Elías Pino Iturrieta

Los cursos de Ortega y Gasset eran un acontecimiento estelar en la Universidad de Madrid, capaces de provocar trifulcas entre los asistentes y la roncha de sus colegas. No solo asistían los alumnos admitidos en el programa de Filosofía, sino también los que se enteraban de la presencia de un hombre con cosas qué decir en un ambiente de incertidumbre. Una legión de muchachos se apresuraba a ocupar los pupitres, para no tener que escuchar las lecciones colgados de la ventana por el descuido de no llegar a tiempo. El alboroto cesaba cuando el maestro abría un cuaderno grande forrado en cuero, lleno de anotaciones que leía o comentaba con tono cansino y sin matices. No procuraba ganancia de prosélitos, sino hablar sobre lo que pasaría en España según sugería el talante de una sociedad, apuntaba él, colocada desde sus orígenes en las faldas de un volcán.

Nadie abría la boca ante la presencia de Ortega. Quizá ciertos colegas  venerables, pero solo ellos. Muchos de los catedráticos, arrinconados por su prestigio y pobres de alumnado, no lograban explicar el imán de quien no se distinguía por nada revolucionario que le concediera lugar exclusivo en el teatro de la cultura, mucho menos por los atractivos del verbo o por una presencia física imponente, pero seguían en su rincón para contemplar el paso del afortunado conferencista secundado por una caravana de admiradores y lectores. Era más venenosa la envidia que generaban los jóvenes a quienes convocaba para hablar a solas en la meseta castellana, colegas o discípulos predilectos con quienes quería “discutir” sin el testimonio de las multitudes: Zubiri, Gaos, García Morente y María Zambrano, por ejemplo, quienes se limitaban a escucharlo sin chistar y se regodeaban en el hermetismo de no decir a los excluidos lo que “discutían” con don José. Pero a veces alardeaban, al afirmar que cruzaban palabras sobre lo que había sucedido con toros y toreros en la plaza monumental. Volapié fulminante para los curiosos defraudados, que no entendían cómo un letrado formado en Alemania se entusiasmara por los trincherazos de un tocayo vestido de luces.
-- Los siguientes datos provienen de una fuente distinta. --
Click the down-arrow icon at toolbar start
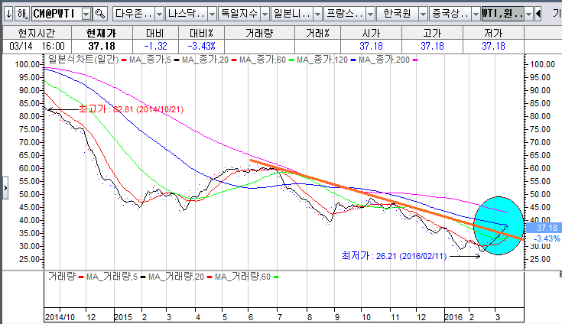The image size is (562, 324). pyautogui.click(x=8, y=14)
Los textos de divulgación en la prensa y sus anuncios sobre una inminente crisis de la sociedad lo llevaron a la política activa. Hizo entonces lo mismo que hacía en la universidad, pero desde la tribuna del Parlamento: hablar sin interlocutores de igual calidad sobre la reforma y la modernización de la nación española. Fue cabeza de una Agrupación al Servicio de la República, pero también un crítico severo de los fundamentos legales del sistema que se estrenaba. No congenió con las consideraciones otorgadas entonces a las regiones de una comunidad todavía “invertebrada”, ni con las restricciones al influjo de la Iglesia católica en un ambiente colmado de amenazas y conminado por sorpresas desagradables. Tales posturas alejaron a muchos de sus discípulos rabiosamente republicanos, incluso a sus oyentes de la meseta castellana. Dijeron entonces que hacía demasiados coqueteos con la tradición y tenía poca paciencia con el futuro. Quizá después no fuese realmente exigente con los triunfadores de la guerra civil, hasta el extremo de negarse a visitar la España de Franco como hicieron muchos de sus antiguos compañeros de camino, pero las virtudes de caballero impecable lo alejaron del sendero de la indignidad.
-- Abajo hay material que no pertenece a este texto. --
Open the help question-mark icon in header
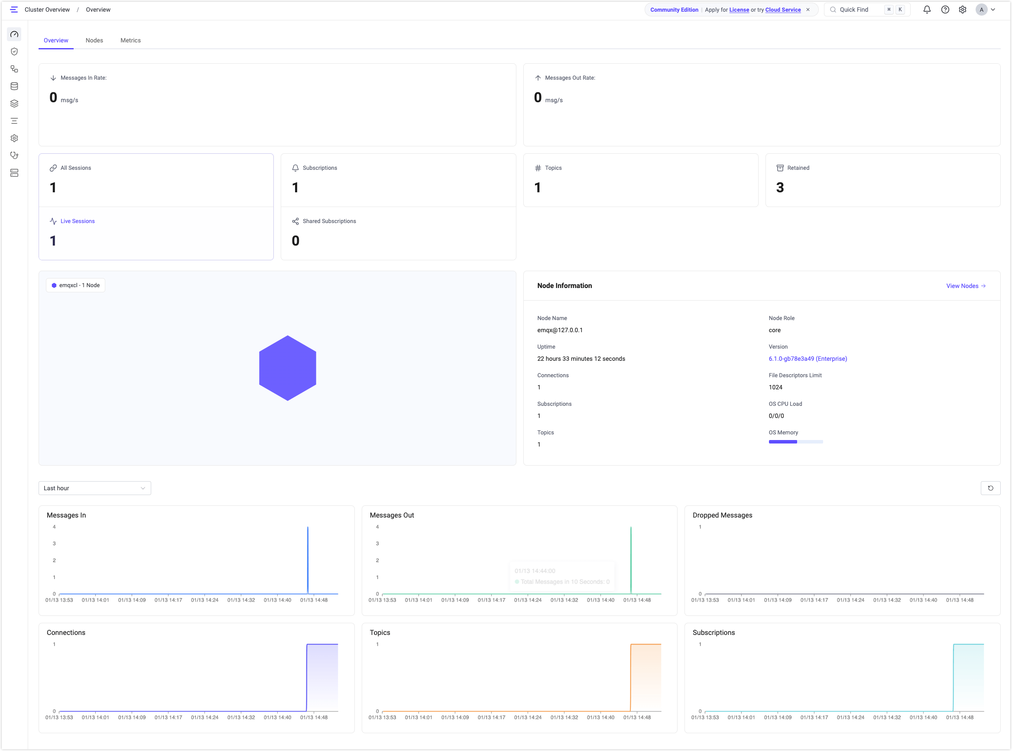This screenshot has height=751, width=1012. [x=945, y=9]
Aparte de sus obras de contenido filosófico, que más incumben a los especialistas que a los usuarios comunes y corrientes, España encontró en él una fuente de modernidad del pensamiento en sentido general. En cuanto a nosotros, los relacionados por razones históricas con la cultura peninsular que un día dejó de tener Pirineos debido a los trabajos del maestro, contamos con  la posibilidad de leer en nuestra lengua la sabiduría de imprescindibles autores europeos en las páginas de la Revista de Occidente. Por si fuera poco, tuvimos la enseñanza y el ejemplo de sus discípulos “transterrados”, quienes renovaron la vida intelectual de América Latina cuando se convirtieron en lúcidos mentores de centenares de discípulos que ya vamos para viejos. Hoy, por fortuna, su nombre se asocia a las luchas de un gran venezolano: Teodoro Petkoff.